- Study text
━━━━━━━━━━━━━━━━━━━━

After a few opening remarks and pleasantries last Tuesday afternoon, Will Muschamp got down to business. He is, after all, a coach who just led an injury plagued team to a 4-8 record. While fans want to — or have already forced themselves to — forget about the 2013 season, Muschamp doesn’t want his team to forget what last season felt like.
“I don’t know that you can put the season behind you at all, you need to have a good memory for that and not let it happen again,” he said. “We’ve talked about those sort of things but our guys are hungry, our guys are working hard. At the end of the day you shut up and have a good memory. That’s kind of been our motto around here.”
The defense hasn’t been the issue at Florida since Muschamp arrived. Yes, at times they were inconsistent last season — a fact Muschamp made clear in his pre-spring press conference. Despite the inconsistency, the defense will be fine. They’re young, sure, but talented. Muschamp mentioned a green secondary but one that he believes is ready and could possibly be the most talented group he has had in Gainesville.
The offense, on the other hand, is getting a complete facelift. Out with the tired, slow pro-style attack and in with a new, up-tempo attack that brings hope and promise. Muschamp called what Florida is doing offensively a “drastic change schematically.”
Florida will work more out of the shotgun, rather than under center. It’s a change that Muschamp doesn’t believe will take much adjusting to. Jeff Driskel played exclusively out of the shotgun in high school and the redshirt junior quarterback is comfortable in the formation. Florida’s offense, while widely unsuccessful for the better part of three seasons, has actually seen some success when operating out of the gun.

━━━━━━━━━━━━━━━━━━━━

- Extracted material
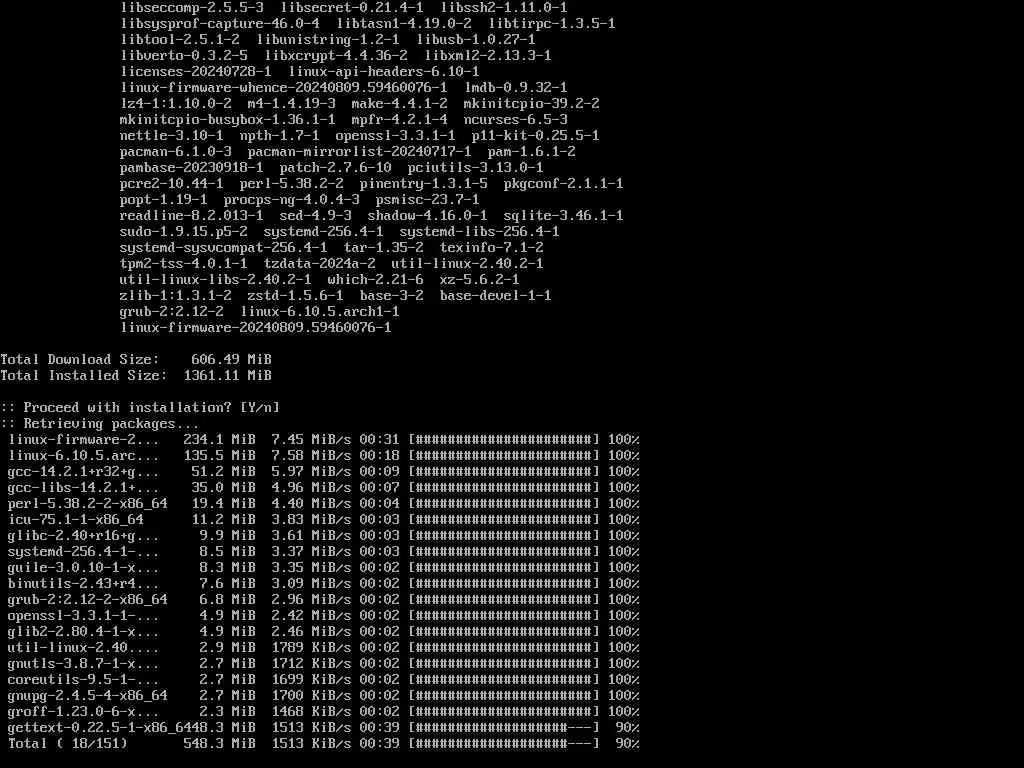
Task: Click the perl-5.38.2-2-x86_64 download entry
Action: [88, 504]
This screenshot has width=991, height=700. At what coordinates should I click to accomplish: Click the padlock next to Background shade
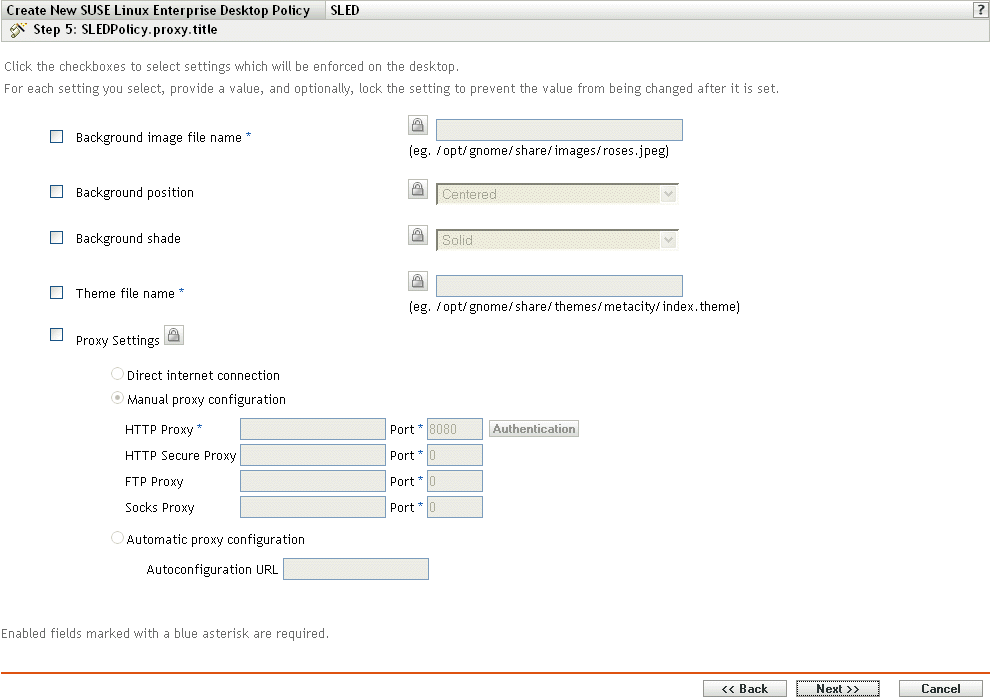coord(417,235)
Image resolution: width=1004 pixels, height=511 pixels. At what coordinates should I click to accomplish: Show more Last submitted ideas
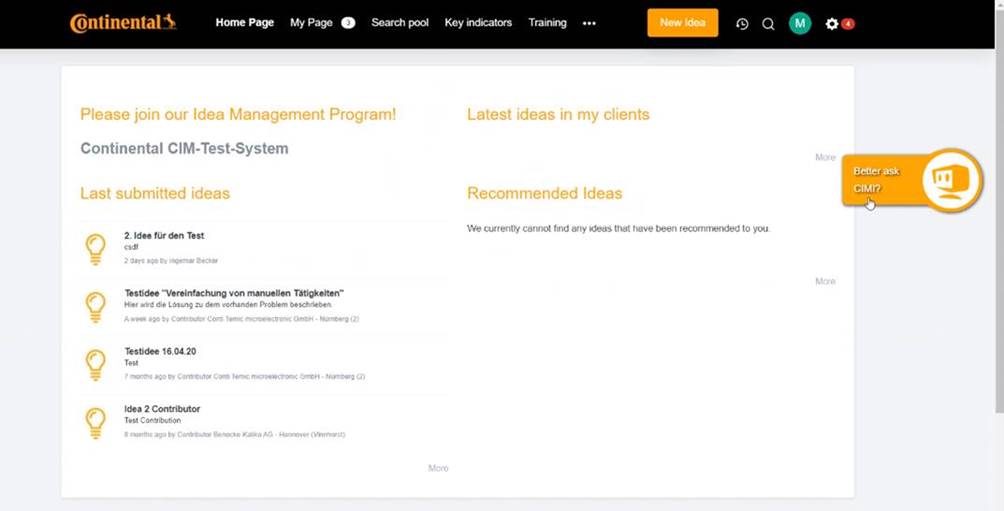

━━━━━━━━━━━━━━━━━━━━

- What to work on
1. In the article on Florida football, what did Muschamp call the team's offensive changes?
2. Write the next part of the article on Florida football, starting after its last sentence.
The records stand apart from the text and are not connected to it.

- Answers by item
1. He called them a "drastic change schematically."

2.
Muschamp noted that from 2012 to the early portion of 2013, Florida averaged 5.8 yards-per-carry in what he called “total run situations.” Out of the shotgun — a full yard more.
The passing attack saw even more of a production spike.
“Then you look at the passing game,” Muschamp explained. “From the gun, over 60 percent completion percentage, under 50 percent from under center. So, more explosive plays in the run game and in the passing game from the gun. More production, more yards per attempt to incompletion in all situations. Obviously, we’re more comfortable in the gun situations.”
Developing Driskel is paramount for Florida’s success. That’s why Muschamp believes bringing in Roper was the right move for Florida and for the plan that he has for the team.
“So that’s why you hire Kurt Roper to come in here, his development at the quarterback position, attention to detail, and very positive with the kids,” Muschamp said. “Very good positive response from our players. They’re excited about where we are right now.”
Roper will have 15 practices to install his offense this spring and he’ll have his starting quarterback at the helm for all of those practices. Spring was pushed back roughly 10 days to ensure that Driskel would be healthy. The oft-injured quarterback will benefit from a new offensive coordinator that has proven an ability to get the most out of his signal callers.
Florida will need Driskel to take the next step in his progression as a quarterback and Muschamp believes that Roper is the man for the job.
The Roper era will begin in less than a week when, for the first time, the new play-caller will be able to see exactly what he has at quarterback when the Gators kick off spring practice. Florida’s offensive woes will be on display and Roper has his hands full turning one of the worst offenses in the SEC into one that can move the ball and get into the endzone.
However, the pièce de résistance would be getting Driskel to take the next step, become the 5-star rated quarterback he was at Hagerty High School in Oviedo and lead the Gators back to Atlanta.